A Bad Idea (Dylan)

Just Remember to Breathe

 

Sample Chapter from Just Remember to Breathe

Coming here was a bad idea.

If I could go back up the chain of “if-only’s” back to the source, I suppose the reason I was starting as a student at Columbia University is because one day when I was twelve Billy Naughton gave me a beer. Billy was a year older than me, and might have been a bad influence if my parents hadn’t been somewhat worse. As it was, the effects of alcohol held little mystery for me, at least as viewed from the outside.

Viewed from the inside, though… that was another thing. 

One thing led to another, and one drink led to another, and on my sixteenth birthday I dropped out of high school. Of course, by that time, Dad had left, and Mom had cleaned up her act. She laid down the law. If I wasn’t going to school, I could just get out. She wasn’t going to have her child turn out like her husband.

I went couch surfing. I slept in the park a couple times.
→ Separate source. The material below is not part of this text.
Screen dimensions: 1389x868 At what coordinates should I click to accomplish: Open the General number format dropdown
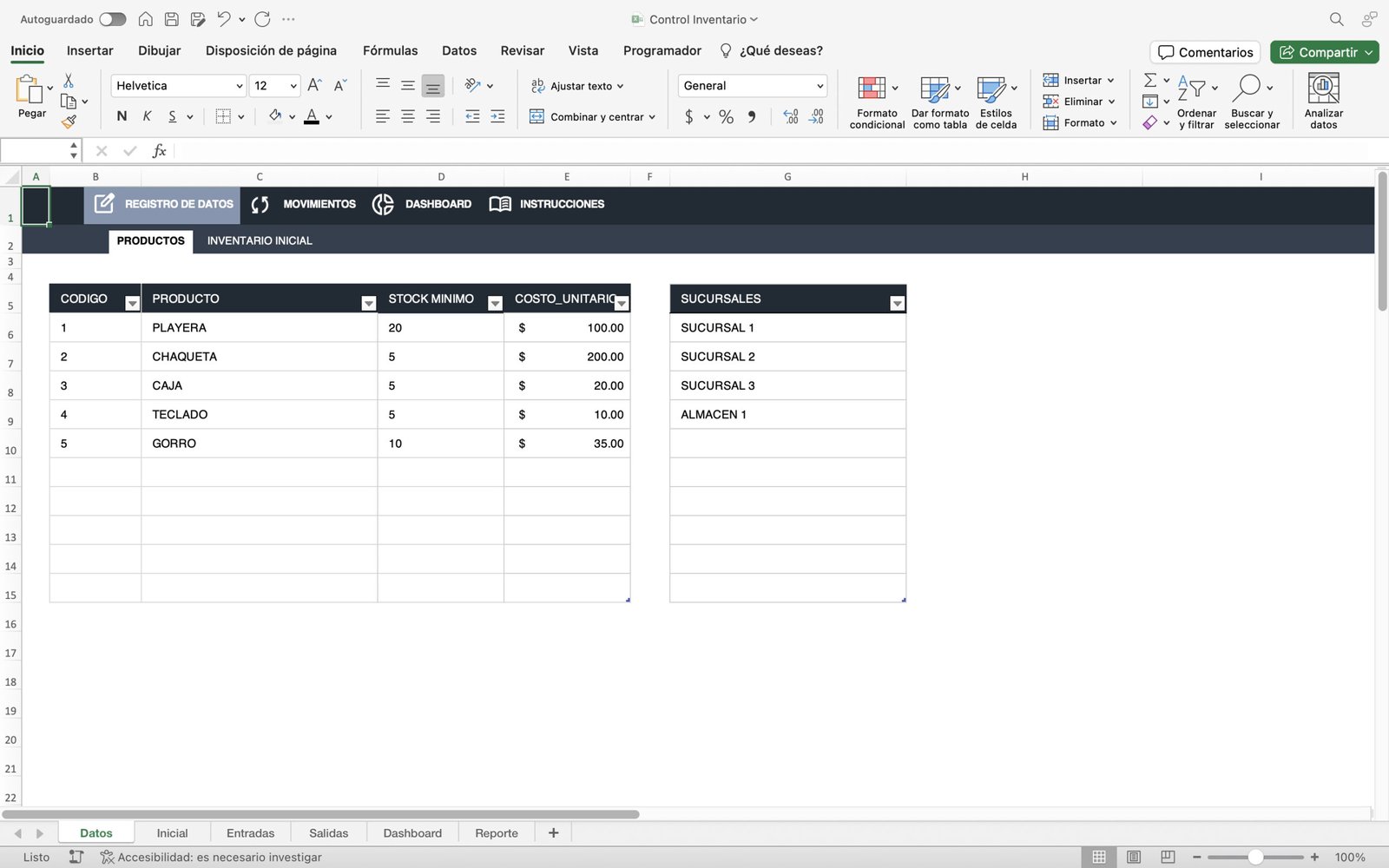[x=820, y=86]
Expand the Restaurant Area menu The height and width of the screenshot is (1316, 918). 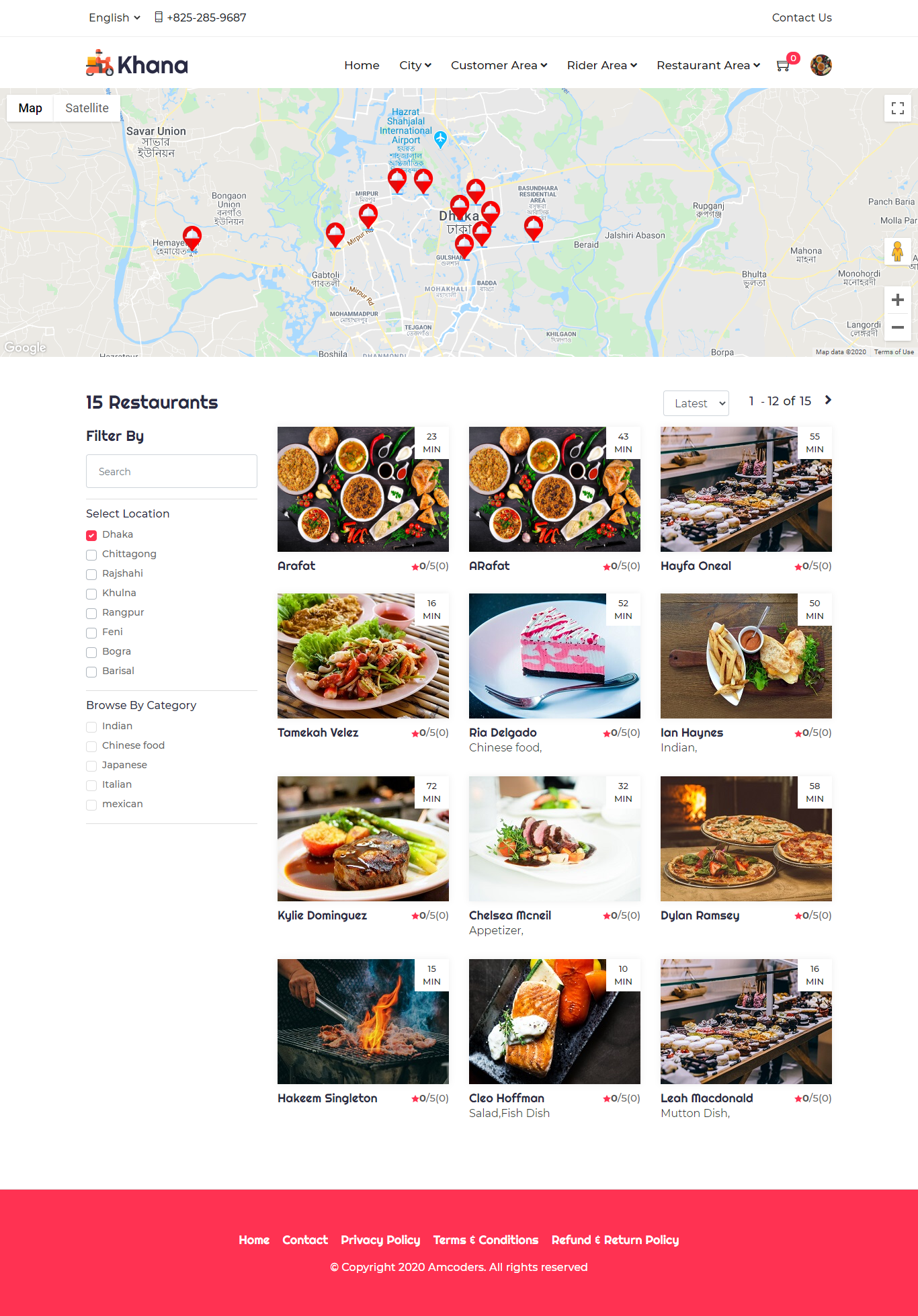pos(708,65)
I got a job, lost it, got another one, lost that one, too. And the damnedest thing was, Mom was right. I went back and registered for school. Then I showed up on her doorstep, showed her my registration and schedule, and she wept and let me back in the apartment.

A lot of other things happened since, of course, including me getting blown up by some hajis in Afghanistan. But I don’t talk about that stuff so much. If you want to know, just read the papers.

Screw that. The papers never covered it right anyway. If you really want to know what it was like, walk into your kitchen right now. Grab a handful of sand. Close your eyes, stick your hand in the garbage disposal, and turn it on. That should give you a pretty good idea of what Afghanistan is like.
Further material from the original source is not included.